Most of the time, I shoot RAW because I want to control what the result looks like. But sometimes, the in-camera settings actually result in something that is very much to my taste. And sometimes, some images are challenging and getting something I like from the RAW file can be difficult. And sometimes, both happen at the same time, and I'd be pretty happy to just use the JPEG (maybe make some minimal tweaks), and move on.
Also, occasionally, it could be nice to use the (embeded) JPEG as the source in the color mapping, and the RAW as the target, but you can only do that if you have access to the JPEG.
Describe the solution you'd like
I'd like to optionally be able to swap out the normal RAW pipleline with an extract-JPEG-from-RAW stage, followed by the normal JPEG pipeline.
I'm thinking it would be a combination of three things:
- a processing module, to be used at the very first stage of the processing pipeline, which would take a RAW file as input, and provide the embeded JPEG as output. Maybe it can have a parameter to select which JPEG we want if there are several, but likely going with the highest resolution one is enough.

☆ ☆ ☆ ☆ ☆ ☆ ☆

__GOAL 1__
Answer these from the feature request, one line each:
(a) What format does the writer shoot most of the time, and why?
(b) In the color mapping idea, which file would be the source and which the target?
(c) If a RAW file holds several JPEGs, which one does the writer think is likely enough to use?
__GOAL 2__
In one to three sentences, explain why the writer of the feature request would sometimes be happy to use the JPEG instead of the RAW file.
__GOAL 3__
Extend the feature request about pulling the embedded JPEG out of RAW files, picking up after its last sentence.

__INFORMATION SHOWN__

☆ ☆ ☆ ☆ ☆ ☆ ☆

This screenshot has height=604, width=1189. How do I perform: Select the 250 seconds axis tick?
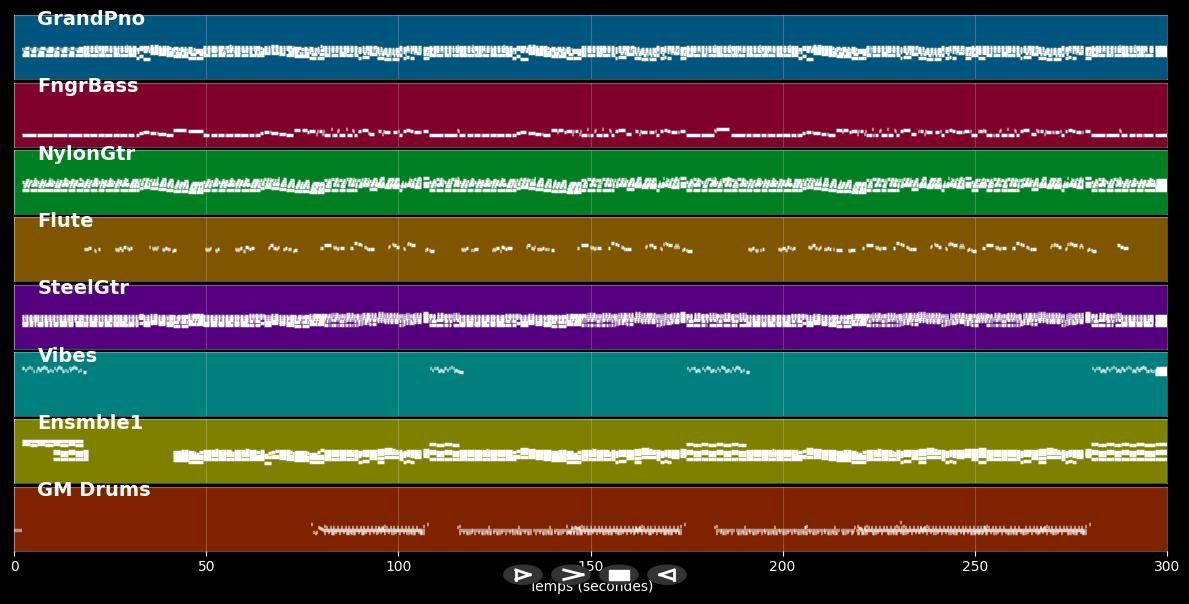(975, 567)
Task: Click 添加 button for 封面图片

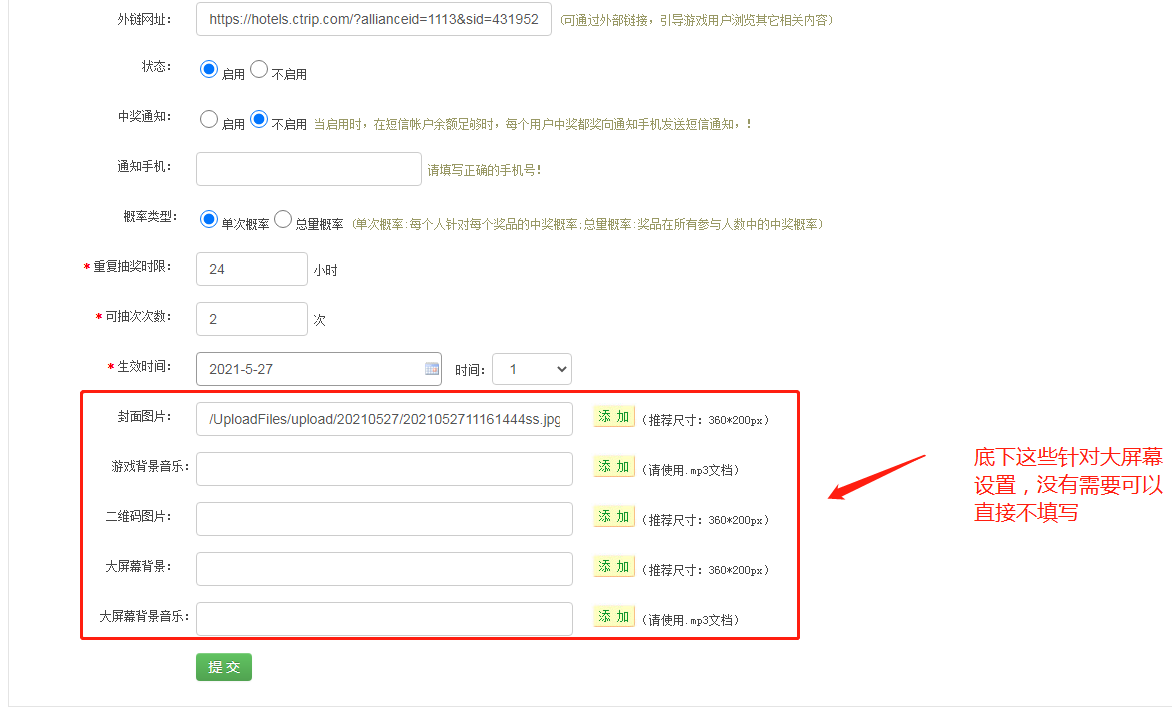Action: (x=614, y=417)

☆ ☆ ☆ ☆ ☆ ☆ ☆

__TASK RESPONSE 1__
(a) RAW, because the writer wants to control what the result looks like.
(b) The embedded JPEG would be the source and the RAW the target.
(c) The highest resolution one.

__TASK RESPONSE 2__
Sometimes the in-camera settings produce a result that is very much to the writer's taste. Some images are also challenging, and getting a pleasing result from the RAW file can be difficult. When both happen, the writer would rather use the JPEG, perhaps with minimal tweaks, and move on.

__TASK RESPONSE 3__
- a new "module order", alongside with "v5.0 for RAW input" and "v5.0 for JPEG/non-RAW input", called something like "v5.0 for JPEG extracted from RAW input". This is because the module suggested in step one would need to be at the start of the pipleline instead of the stack of non-optional modules actually needed for normal raw development. This new module order would be identical to the one for JPEG, except that it would have the "JPEG extract" module as the first thing. This would be manualy selectable from the module order dropdown for any raw file that has at least one embeded JPEG.
- a new button in the duplicate manager, similar to "duplicate" and "original", called "extract JPEG" or something similar, available on raw files with at least one embeded JPEG.
Alternatives
Maybe I'm wrong that this would need a alternative module order. Maybe it can simply be a module, turned off my default, that sits at the very start of the RAW pipeline, and if turned on, it would turn off/bypass the other raw modules (pretty much: everything up to and including demosaic). Whichever makes the most sense architecturally.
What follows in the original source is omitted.